> **Text provided**
○ ○ ○ ○

Here are comments on some of the points raised in your e-mail below.

1. The water and power to the magnet coils is by means of hollow copper
tubes. There will be a total of 16 or 20 tubes (depending on the field gap
which may have to be different for different designs), and I think they
should all come from the coils to outside the vacuum using individual feed
throughs. The feed throughs should all be located in a single plate which
would have an O-ring seal to the bottom of the base plate. The feed through
plate could be made from a stiff electrically insulating material. The water
and electrical manifolds would then be outside the vacuum, and the only way
a water leak could occur in vacuum is if one of the copper tubes fractured.
This whould be extremely unlikely since  the cooling water pressure between
inlet and outlet is only 1 bar for a 20 degree centigrade rise in cooling
water temperature.

2. I think the monitoring of the magnet can all be done externally, so there
is no need to have any vacuum feed throughs.ie the cooling water flow rate
and temperature rise, and the resistance of each colling circuit which
monitors the temperature of each cooling circuit, can all be measured
externally.

○ ○ ○ ○

Copy out the whole magnet coil email word for word. You won't need any of the data.

> **Given data**
○ ○ ○ ○

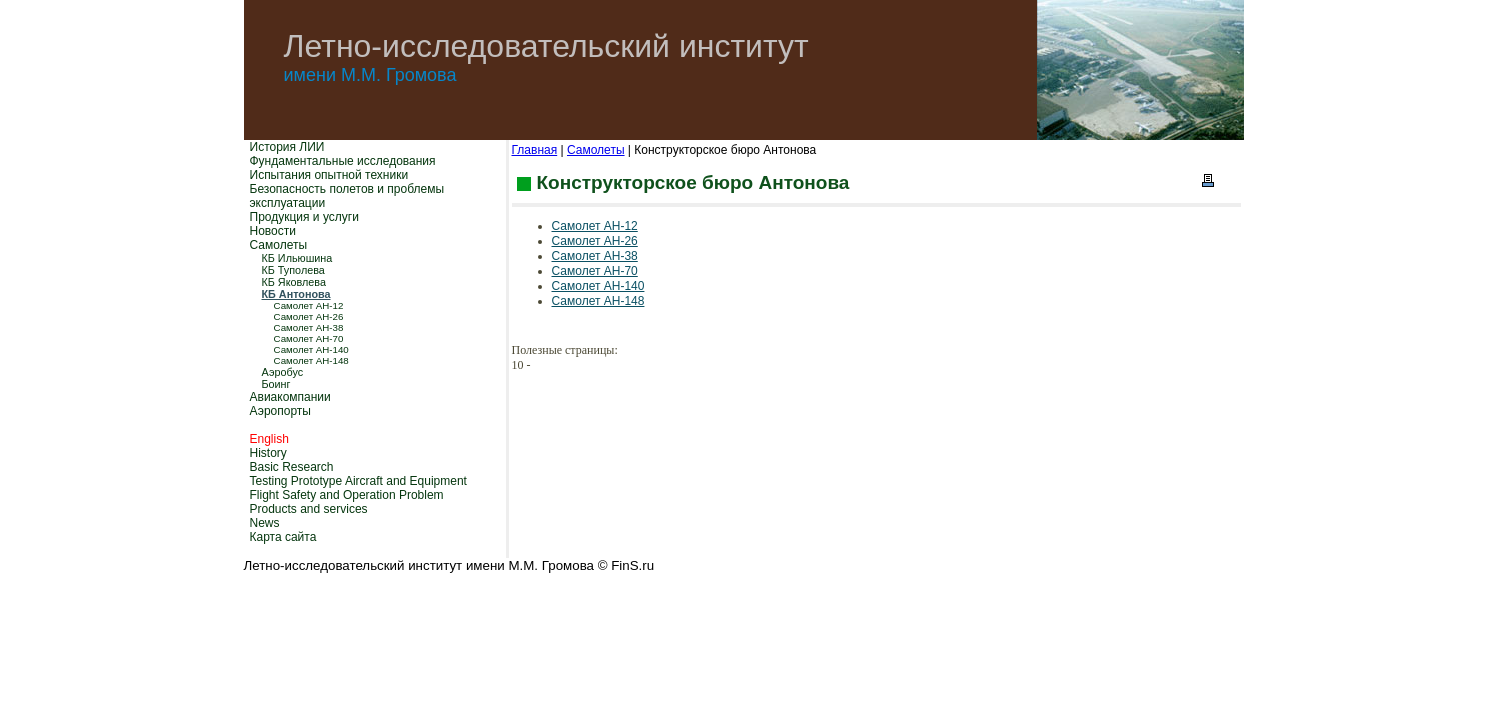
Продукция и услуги (304, 217)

○ ○ ○ ○

> **Result**
Here are comments on some of the points raised in your e-mail below.

1. The water and power to the magnet coils is by means of hollow copper
tubes. There will be a total of 16 or 20 tubes (depending on the field gap
which may have to be different for different designs), and I think they
should all come from the coils to outside the vacuum using individual feed
throughs. The feed throughs should all be located in a single plate which
would have an O-ring seal to the bottom of the base plate. The feed through
plate could be made from a stiff electrically insulating material. The water
and electrical manifolds would then be outside the vacuum, and the only way
a water leak could occur in vacuum is if one of the copper tubes fractured.
This whould be extremely unlikely since  the cooling water pressure between
inlet and outlet is only 1 bar for a 20 degree centigrade rise in cooling
water temperature.

2. I think the monitoring of the magnet can all be done externally, so there
is no need to have any vacuum feed throughs.ie the cooling water flow rate
and temperature rise, and the resistance of each colling circuit which
monitors the temperature of each cooling circuit, can all be measured
externally.